InData Labs
80+ AI and data science specialists, 150+ projects worldwide, certified AWS Partner, R&D center
Answer-First Summary
InData Labs is a roughly 100-person AI and data science specialist founded in 2014, with Expert-rated AI/ML enablement and a multi-cloud stack spanning AWS, Azure, GCP, Databricks, Spark, TensorFlow, and PyTorch — a combination that suits buyers in AdTech, FinTech, E-commerce, or Healthcare who are running predictive analytics or ML workloads alongside their data engineering.
- Best for
- AI/ML and data science projects; predictive analytics
- Wrong for
- InData Labs is the wrong choice for a buyer whose primary need is large-scale cloud platform migration rather than AI/ML and predictive analytics - platform migration is rated Moderate in a 100-person firm, and the $70-150/hr rate reflects a data science-first team that builds and models rather than one that specializes in lift-and-shift or warehouse migration programs.
Research Notes for InData Labs
Evidence Signal
The profile lists 80+ AI and data science specialists and an R&D center as part of its footprint; strong data modernization rounds out the capability set, while platform migration sits at Moderate — signaling a team that builds and models rather than specializing in lift-and-shift migrations.
Rate & Scope Note
InData Labs's $70-150/hr rate and $10K+ minimum project position it as a cost-conscious option for AI/ML and data science projects; predictive analytics. Buyers should weigh that price point against its very high mid-market fit and strong data modernization, expert AI and ML enablement, strong business analytics.
Differentiators
- AWS plus Azure coverage instead of a generic all-platform claim.
- AdTech positioning with very high mid-market fit.
- Capability profile highlights strong data modernization, expert AI and ML enablement, strong business analytics.
Service Capabilities
Expertise & Focus
Core Platforms
AWS, Azure, GCP, Databricks, Spark, TensorFlow, PyTorch
Industries
AdTech, E-commerce, Logistics, FinTech, Healthcare, Manufacturing
Best For
AI/ML and data science projects; predictive analytics
Wrong For
InData Labs is the wrong choice for a buyer whose primary need is large-scale cloud platform migration rather than AI/ML and predictive analytics - platform migration is rated Moderate in a 100-person firm, and the $70-150/hr rate reflects a data science-first team that builds and models rather than one that specializes in lift-and-shift or warehouse migration programs.
Company Analysis
InData Labs is a roughly 100-person AI and data science specialist founded in 2014, with Expert-rated AI/ML enablement and a multi-cloud stack spanning AWS, Azure, GCP, Databricks, Spark, TensorFlow, and PyTorch — a combination that suits buyers in AdTech, FinTech, E-commerce, or Healthcare who are running predictive analytics or ML workloads alongside their data engineering.
The profile lists 80+ AI and data science specialists and an R&D center as part of its footprint; strong data modernization rounds out the capability set, while platform migration sits at Moderate — signaling a team that builds and models rather than specializing in lift-and-shift migrations.
InData Labs's $70-150/hr rate and $10K+ minimum project position it as a cost-conscious option for AI/ML and data science projects; predictive analytics. Buyers should weigh that price point against its very high mid-market fit and strong data modernization, expert AI and ML enablement, strong business analytics.

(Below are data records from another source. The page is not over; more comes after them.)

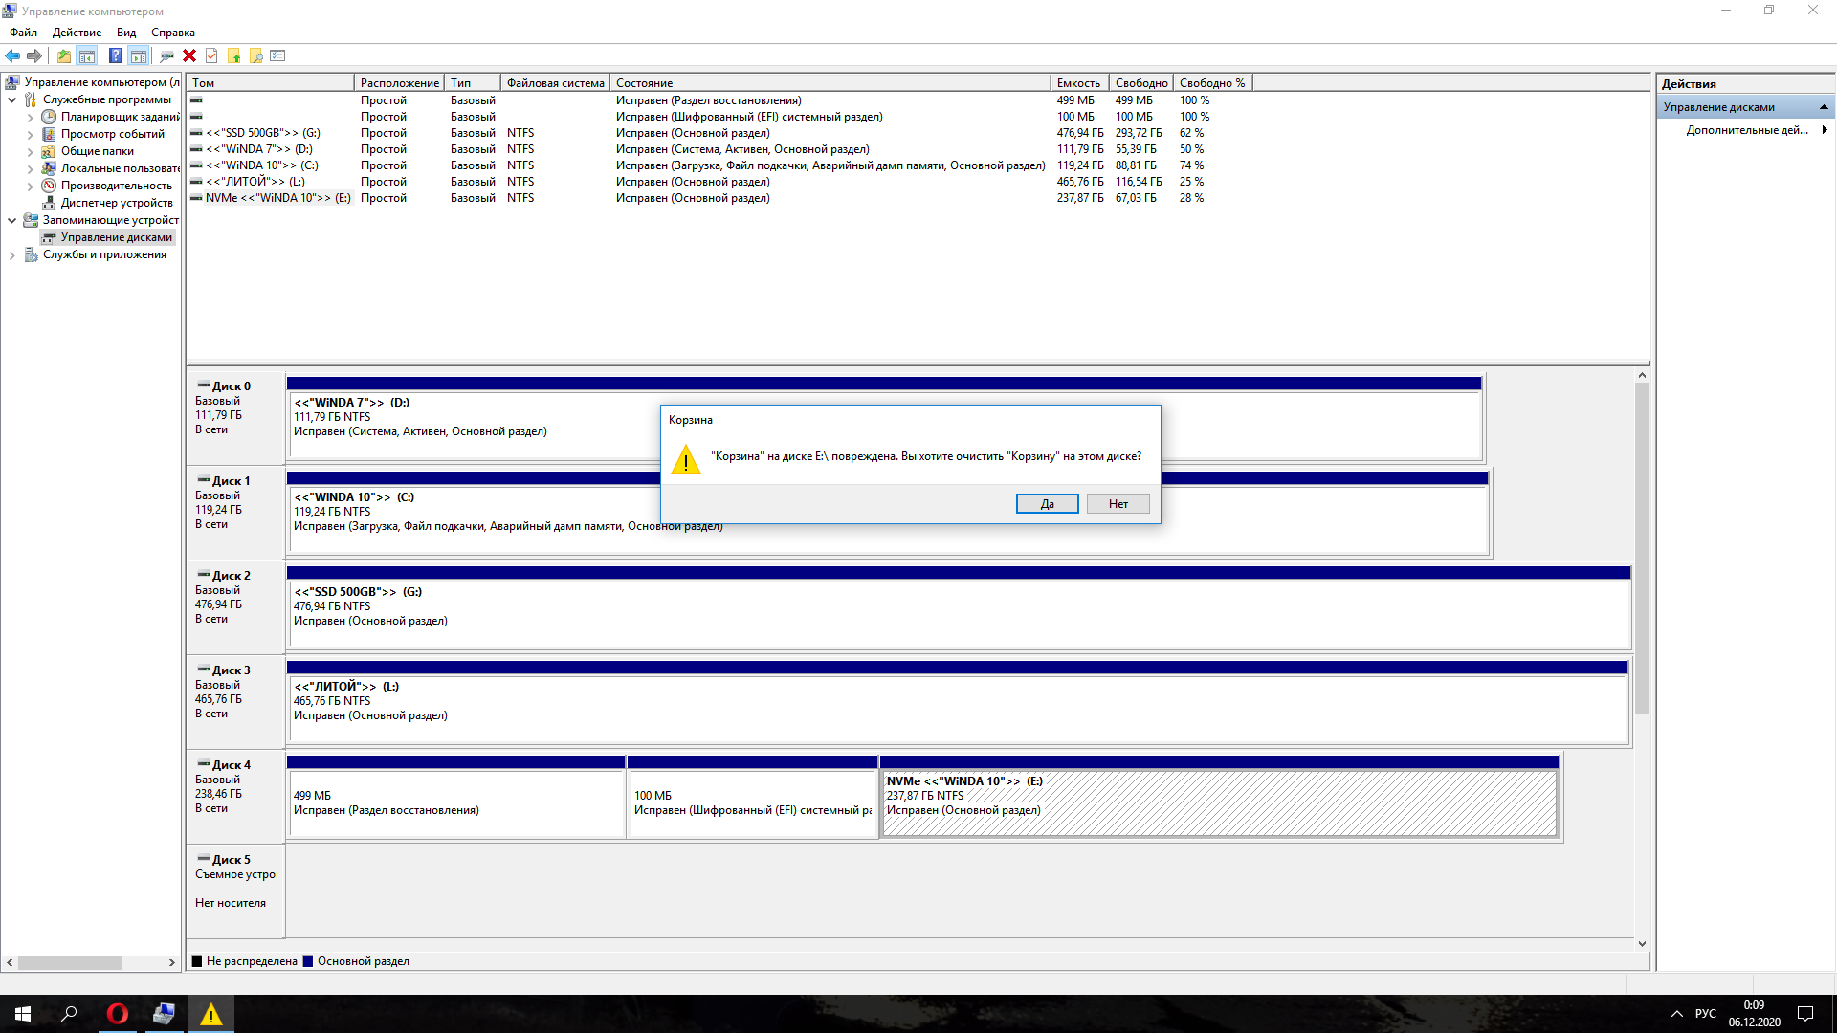This screenshot has width=1837, height=1033.
Task: Click the up one level folder icon
Action: [x=63, y=55]
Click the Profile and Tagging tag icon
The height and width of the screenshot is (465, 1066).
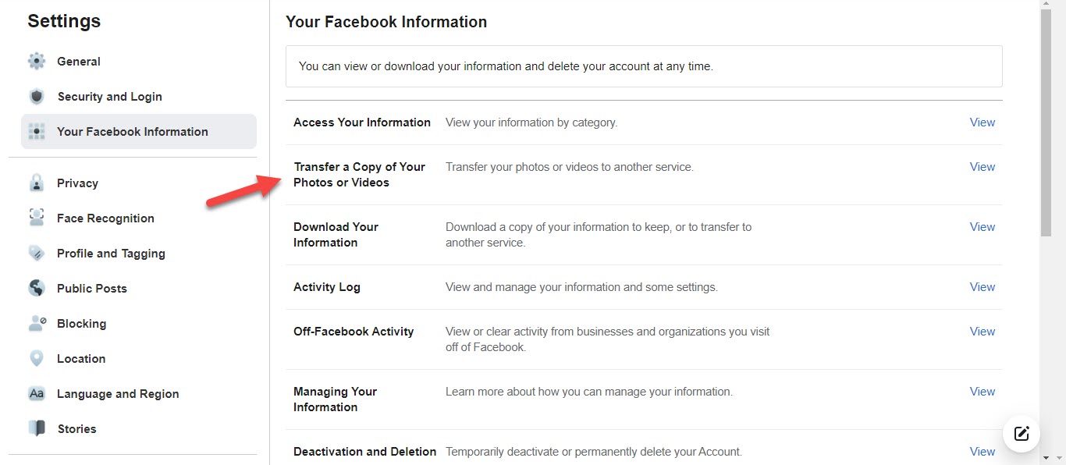(x=37, y=254)
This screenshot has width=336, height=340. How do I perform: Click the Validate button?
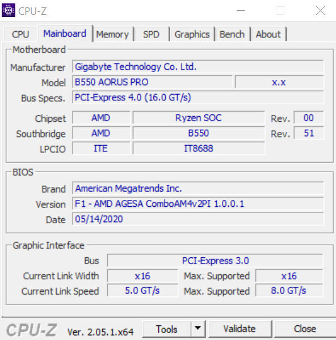(240, 329)
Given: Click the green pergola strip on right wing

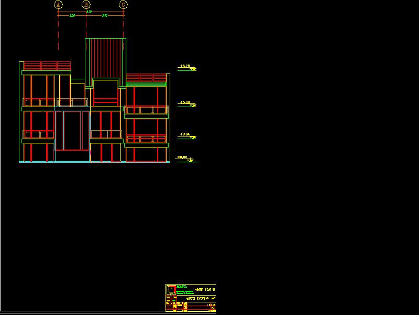Looking at the screenshot, I should pyautogui.click(x=146, y=84).
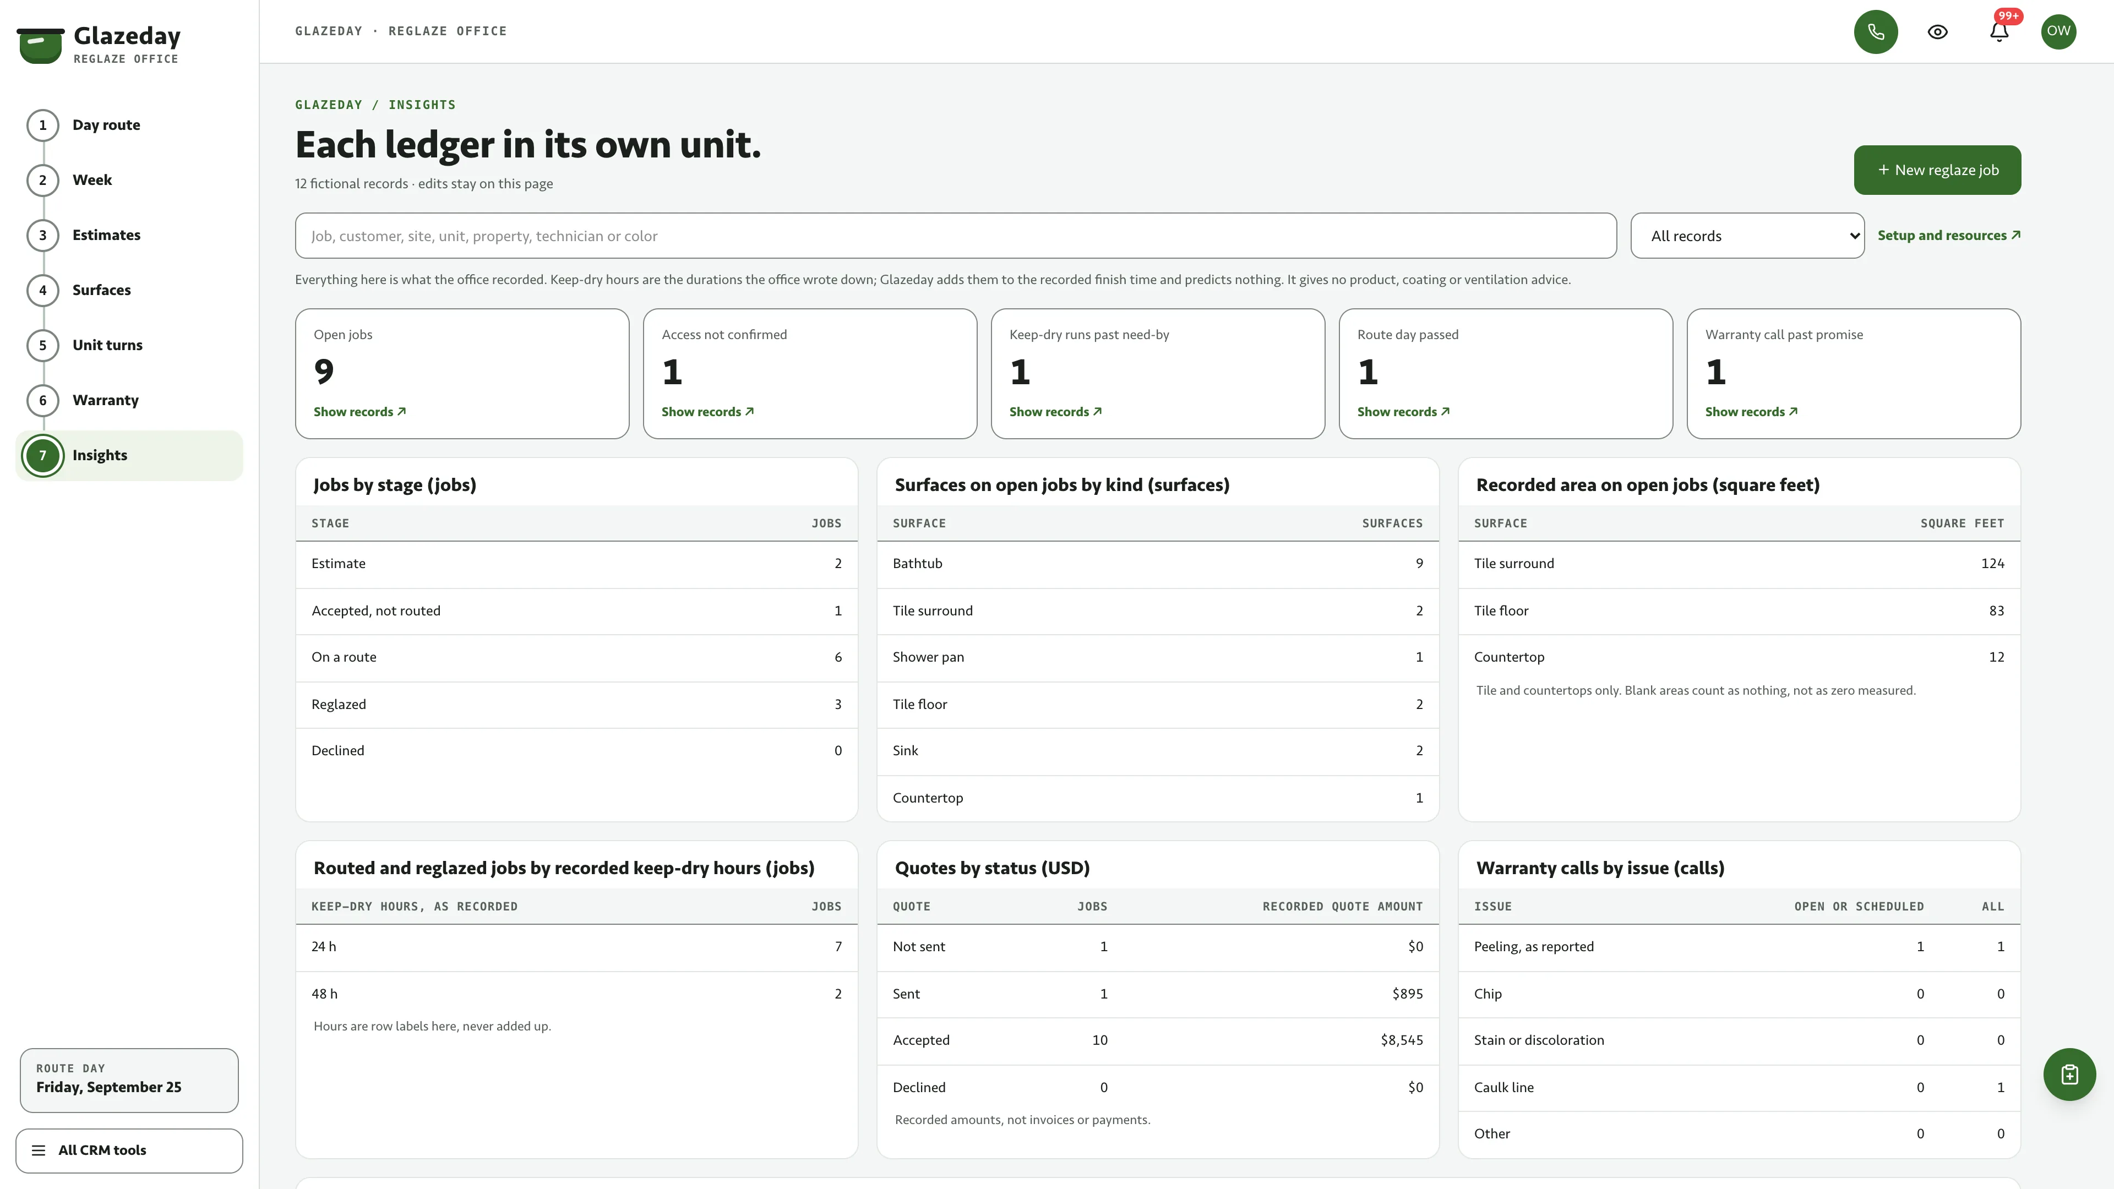Screen dimensions: 2114x1189
Task: Toggle the eye visibility icon in header
Action: [x=1938, y=31]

Capability scoring flags InData Labs as strong in data modernization, expert in ai ml enablement, strong in business analytics , which helps distinguish it from firms with similar platform coverage.
Weighing InData Labs against other options? See where it sits among the top data engineering companies in our independent 2026 directory - profiled by rate, platform focus, and fit.
Similar Firms
Related Insights
A Pragmatic Guide to Cloud Migration Consulting Services for Data Leaders
A practical guide to cloud migration consulting services. Learn to choose partners, manage costs, and execute a successful data platform modernization.
Data Migration Best Practices: A Technical Blueprint for 2026
Explore data migration best practices for a smooth, low-risk transition. Learn planning, testing, and post-migration steps in this practical guide.
Your Cloud Migration Assessment Checklist: A Practical 10-Point Framework
Discover the cloud migration assessment checklist to plan cost, security, data, and vendor decisions for a successful 2026 migration.